─── Text excerpt ───

Workshop Proceedings of the 20th International
AAAI Conference on Web and Social Media
Workshop: CySoc 2026: 7th International Workshop on Cyber Social Threats
DOI: 10.36190/2026.01Open Source Software (OSS) platforms like GitHub thrive on large-scale collaboration, yet hostile interactions can erode participation and undermine community health. This motivates the need to identify and profile hostile user-generated content on GitHub. In this paper, we employ a multi-faceted hostility definition that encompasses user behavior that deters collaboration or participation by other users, including toxic, insulting, and threatening behaviors. We then present ASTRO, a systematic framework for identifying and profiling user-generated hostile content on GitHub at scale. Given a user or repository and its associated comments, we generate a multi-dimensional hostility vector that captures activity across each hostility attribute. Algorithmically, we introduce and combine two layers: 1) the PerspectiveAPI functionality, and 2) an appropriately-prompted LLM to find a good balance between accuracy and computational cost. We collect and then deploy ASTRO on three datasets: (a) 2,344 hostile users, (b) 1,253 hostile repositories, and (c) 100 benign random users. First, we show that our two-layer method achieves good performance and cost: it achieves an F1 score of 0.85 on our ground truth, while reducing the cost of using only the LLM layer by a factor of roughly 29. Second, we study the relationship between different dimensions of hostility and the distribution of hostile behavior across users and repositories, e.g., hostile users post much more than non-hostile ones. Finally, we shed light on communities that appear more conducive to hostile behavior, e.g., projects related to video game development. Overall, our work demonstrates that a nuanced understanding of hostility and the ability to detect it effectively can help model it and assist the development of approaches to mitigate its adverse effects on GitHub and other OSS platforms.

─── Supplied information ───

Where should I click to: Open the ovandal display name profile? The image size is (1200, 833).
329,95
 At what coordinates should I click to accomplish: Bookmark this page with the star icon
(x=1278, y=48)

───
─── Supplied information ───

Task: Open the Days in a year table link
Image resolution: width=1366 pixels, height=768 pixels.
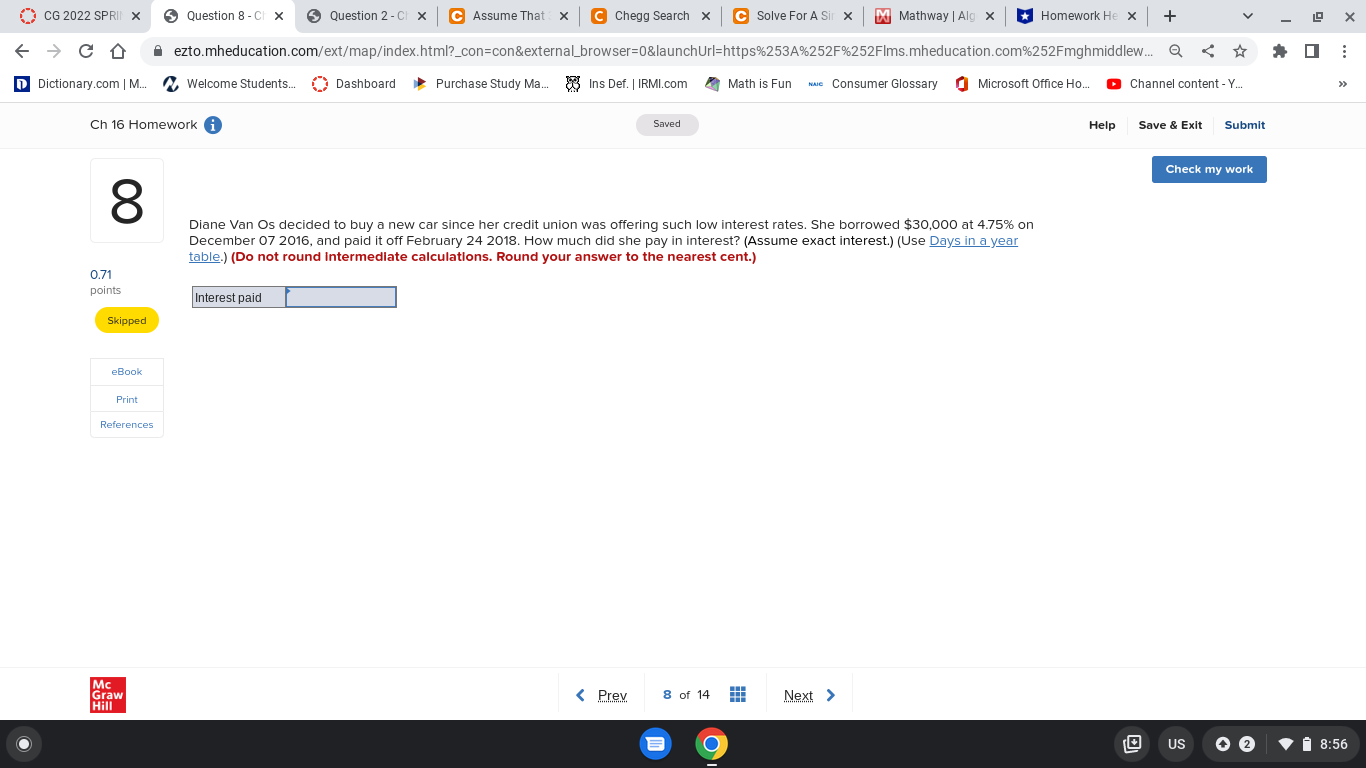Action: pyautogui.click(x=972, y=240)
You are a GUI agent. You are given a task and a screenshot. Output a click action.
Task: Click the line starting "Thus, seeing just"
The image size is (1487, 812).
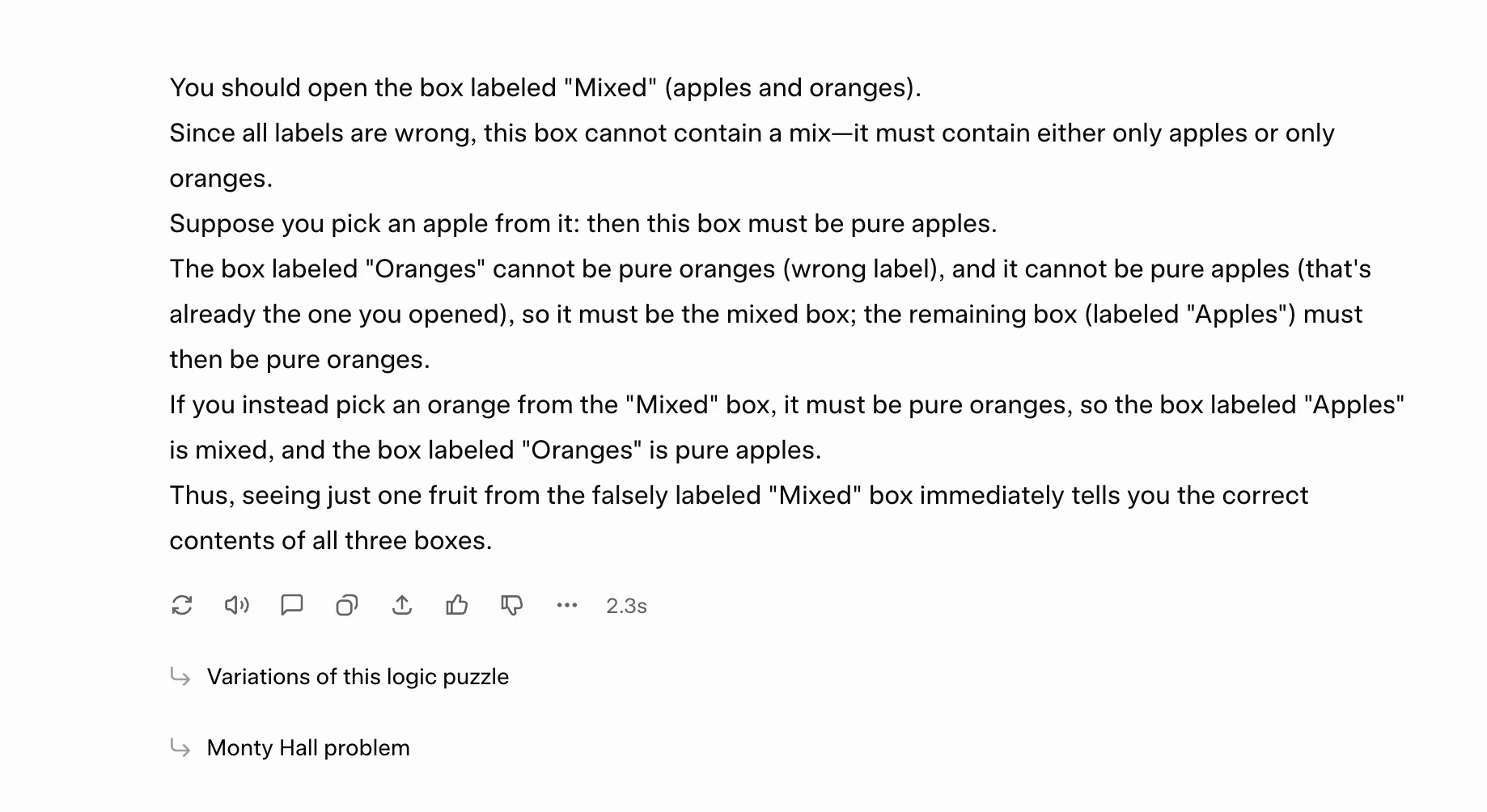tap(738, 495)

───

» **Exercise description**
Summarize the abstract on hostile content on GitHub in two sentences.

» **Result**
The paper presents ASTRO, a framework that identifies and profiles hostile user-generated content on GitHub by combining PerspectiveAPI with an appropriately prompted LLM. Deployed on datasets of hostile users, hostile repositories and benign random users, ASTRO achieves an F1 score of 0.85 while cutting the cost of using only the LLM layer by a factor of roughly 29, and it shows that hostile users post much more than non-hostile ones.